Practice 8: Spark GraphX - Analyze Bike Routes Data

The goal of this practice is to perfom basic graph analysis using the GraphFrames package available on spark-packages.org. We will analyze publicly available bike data from the Bay Area Bike Share portal.

Load Input Dataset

As an input we will have two inpu files: bike stations and bike trips.Let's load data to Spark's DataFrame:

   //Initialize SparkSession
    val sparkSession = SparkSession
      .builder()
      .appName("spark-sql-basic")
      .master("local[*]")
      .getOrCreate()

    //Read stations
    val stations = sparkSession.read
      .option("header", "true")
      .option("delimiter", ",")
      .option("nullValue", "")
      .option("treatEmptyValuesAsNulls", "true")
      .option("inferSchema", "true")
      .csv(stations_txt)

    stations.show()

Also load trips data to dataframe.

Stations dataframe:

Trips dataframe:

Create Trips GraphFrame

GraphFrame as an extension of Spark GraphX by Databriks library. Please follow to get more information.

GraphFrames support general graph processing, similar to Apache Spark’s GraphX library.

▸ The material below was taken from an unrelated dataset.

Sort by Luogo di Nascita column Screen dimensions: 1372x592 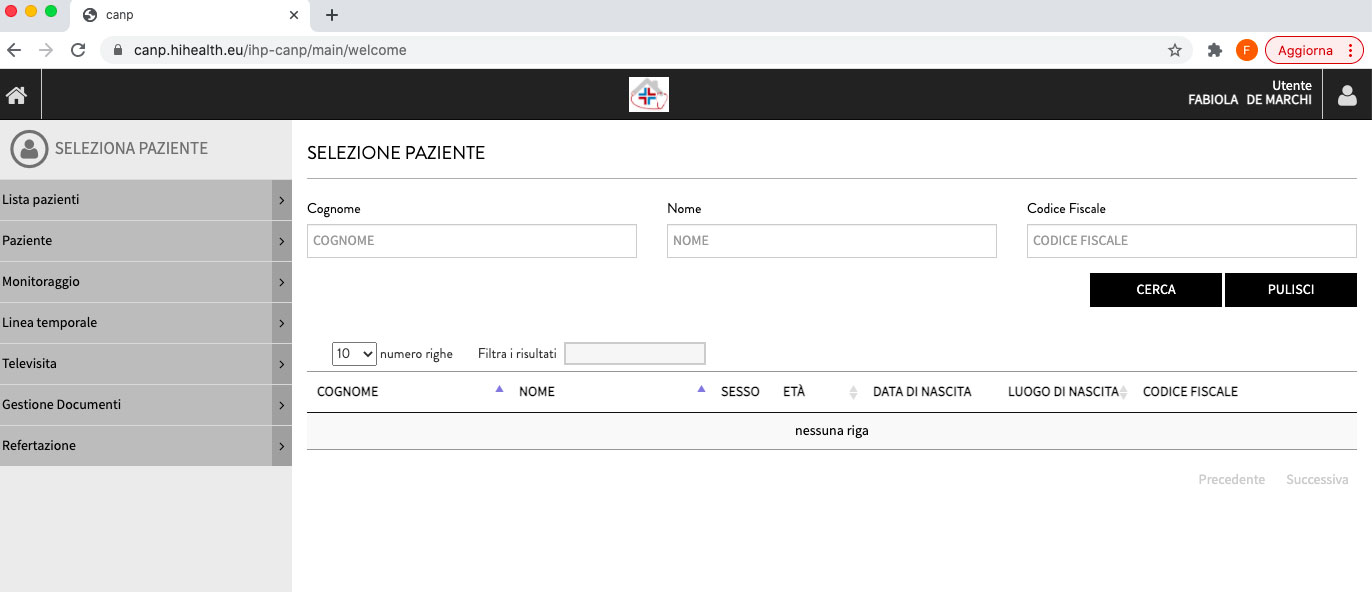(x=1065, y=392)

However, GraphFrames are built on top of Spark DataFrames

    //Create a graph
    val stationVertices = stations.withColumnRenamed("station_id", "id").distinct()
    val tripEdges = trips
      .withColumnRenamed("Start Terminal", "src")
      .withColumnRenamed("End Terminal", "dst")

    val stationGraph = GraphFrame(stationVertices, tripEdges)
    stationGraph.cache()

    stationGraph.triplets.show()

Carry out some analysis

1) Find the most popular bike stations via PageRank algorithm:

  val ranks = stationGraph.pageRank.resetProbability(0.15).maxIter(10).run()
  ranks.vertices.orderBy(desc("pagerank")).show()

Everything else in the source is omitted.